Twilio Programmable Video is a cloud platform that allows developers to add video and audio chat to web, Android and iOS applications. The platform provides REST APIs, SDKs, and helper tools that make it simple to capture, distribute, record, and render high-quality audio, video, and screen shares. Twilio Programmable Video has been built on WebRTC.
According to the documentation, the service can scale reliably, SDKs are available for all major platforms (web and mobile) and they are well-tested.

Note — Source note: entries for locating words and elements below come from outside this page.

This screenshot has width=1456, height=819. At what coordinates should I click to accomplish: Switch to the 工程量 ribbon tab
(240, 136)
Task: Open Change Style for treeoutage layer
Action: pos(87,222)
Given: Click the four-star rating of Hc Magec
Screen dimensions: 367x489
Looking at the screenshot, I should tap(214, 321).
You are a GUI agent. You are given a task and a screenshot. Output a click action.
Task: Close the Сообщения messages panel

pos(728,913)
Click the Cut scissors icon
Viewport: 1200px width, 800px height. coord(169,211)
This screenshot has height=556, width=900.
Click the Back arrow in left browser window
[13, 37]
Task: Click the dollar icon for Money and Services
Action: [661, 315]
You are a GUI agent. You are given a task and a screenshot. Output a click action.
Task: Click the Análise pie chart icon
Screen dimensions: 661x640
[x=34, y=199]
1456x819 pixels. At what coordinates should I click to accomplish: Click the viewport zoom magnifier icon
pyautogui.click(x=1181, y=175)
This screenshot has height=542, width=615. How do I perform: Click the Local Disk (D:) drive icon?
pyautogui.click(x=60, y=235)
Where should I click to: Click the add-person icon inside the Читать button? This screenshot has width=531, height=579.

Fast bootstrapping and getting service running is supported by quickstarts and code samples. Twilio supports E2E encrypted video (for 2 participants) which is important for some solutions like health tech, small rooms (up to 4 participants), and group rooms (up to 50 participants). In the meantime, we’ve started working on a new project which successfully integrated Twilio Video SDK in its application.
Pros: Good and detailed documentation, the architecture is described in details, easy integration, light-weight SDK, complete apps as integration samples
Cons: Price, flexibility, reliability
As a company, Intertec relies on AWS services, therefore the expectations for Amazon Chime SDK are high. The Amazon Chime SDK is a set of real-time communications components that developers can use to quickly add audio calling, video calling, and screen sharing capabilities to their web or mobile applications. Developers can leverage the same communication infrastructure and services that power Amazon Chime, an online meetings service from AWS, and deliver engaging experiences in their applications.
Pros: Amazon service (scalability and performance), our application servers are usually on AWS, price
Cons: poor integration, documentation and sample code, a big effort for integration on client apps, limited to 16 video streams because there is no central media server.
*no central media server communication – according to documentation which is not explicit, but from the fact that only 16 video streams are allowed, bandwidth requirements and how recording can be implemented, media stream communication is directly between peers and there is no central media server for streaming.
** New Zoom Video SDK was not tested in practice. All data in the table is gathered from the documentation page.
The analysis is done. The proposed solution is Twilio and here are the reasons why:
If we were not limited to time and effort, and video conferencing is the core feature, we would probably consider Jitsi more seriously and give it a try, just because we enjoy working on open source projects and we get to control all aspects of the solution.